In dem vom Landgericht Aachen entschiedenen Fall konnte nur eine einzige Verbindung des Computers des Beschuldigten zu einem Webserver mit angeblich kinderpornografischem Material festgestellt werden. Diese Verbindung dauerte insgesamt 45 Sekunden. Während dieser 45 Sekunden sendete der Server 45 Bilder.

Zunächst korrigiert das Landgericht Aachen die Berliner Polizei dahingehend, dass längst nicht alle Bilder kinderpornografisch sind. 39 Bilder stuft das Landgericht Aachen als „Nacktbilder“ ein, die nicht strafbar sind. Als kinderpornografisch bewertet das Gericht 6 Bilder; diese wurden alle nur als Thumbnails an den Rechner des Beschuldigten übermittelt.

Durch diese Datenübertragung allein kann nach Auffassung des Landgerichts Aachen kein Anfangsverdacht auf den Besitz kinderpornografischen Materials begründet werden. Dementsprechend sei auch eine Durchsuchung nicht zu rechtfertigen.

Das Gericht verweist auf die kurze Verbindungszeit und die Menge der in diesem Zeitraum übermittelten Bilder. Es sei schon vom äußeren Bild unwahrscheinlich, dass der Server gezielt aufgesucht und die Daten absichtlich heruntergeladen worden seien. Vielmehr sei es ebenso wahrscheinlich, dass es zum Übersenden der Bilddateien nur durch Verlinkung mit anderen pornografischen Webseiten oder durch Popups gekommen sei.
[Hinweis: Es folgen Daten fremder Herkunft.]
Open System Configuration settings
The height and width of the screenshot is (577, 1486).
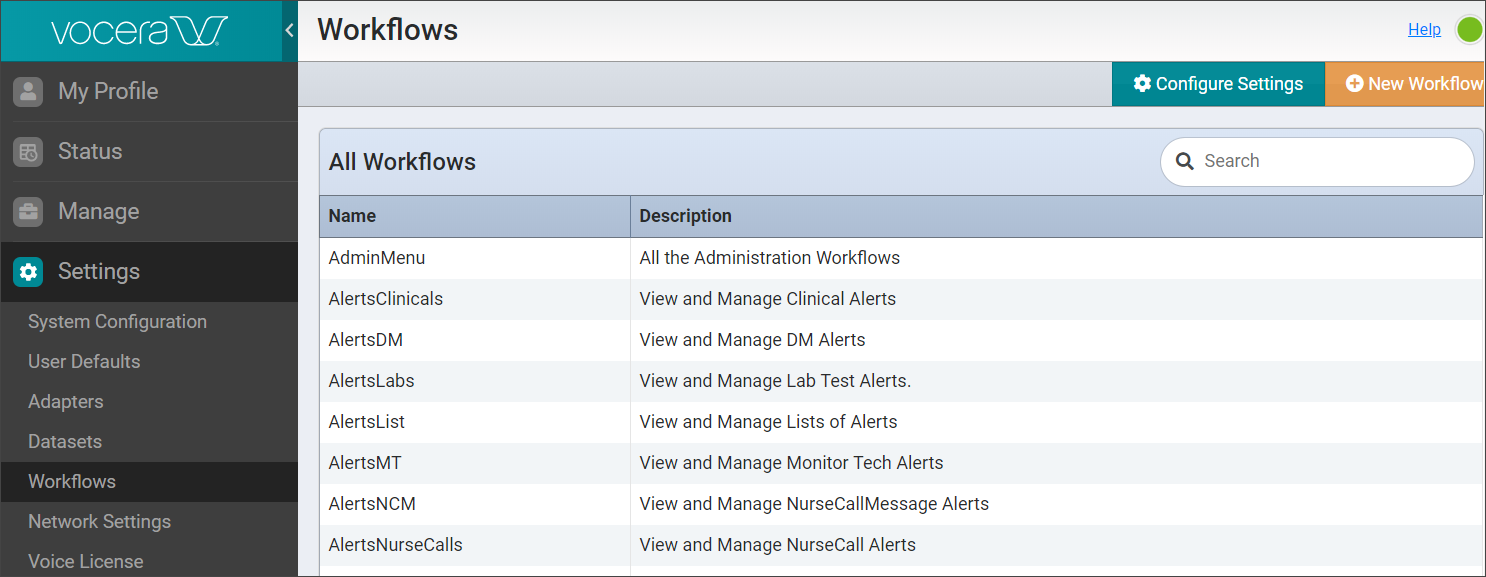[x=117, y=321]
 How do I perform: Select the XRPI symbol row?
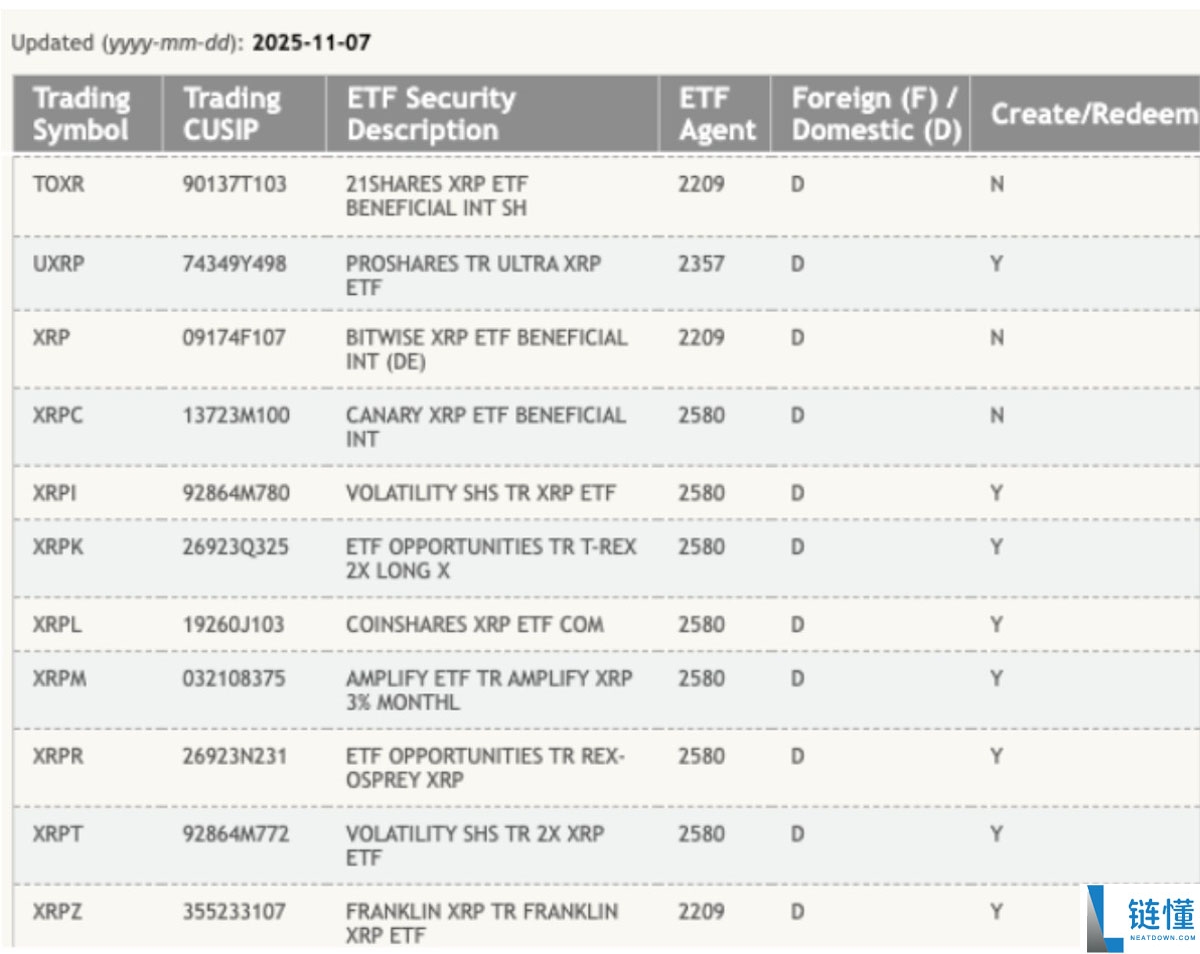pos(54,493)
Ein Anfangsverdacht für eine eine Hausdurchsuchung müsse aber zumindest auf tatsächliche Anhaltspunkte gestützt werden, die auf die (vorsätzliche) Begehung einer Straftat schließen lassen. Diese tatsächlichen Anhaltspunkte kann das Gericht in den Auswertungen der Berliner Polizei für den vorliegenden Fall nicht erkennen.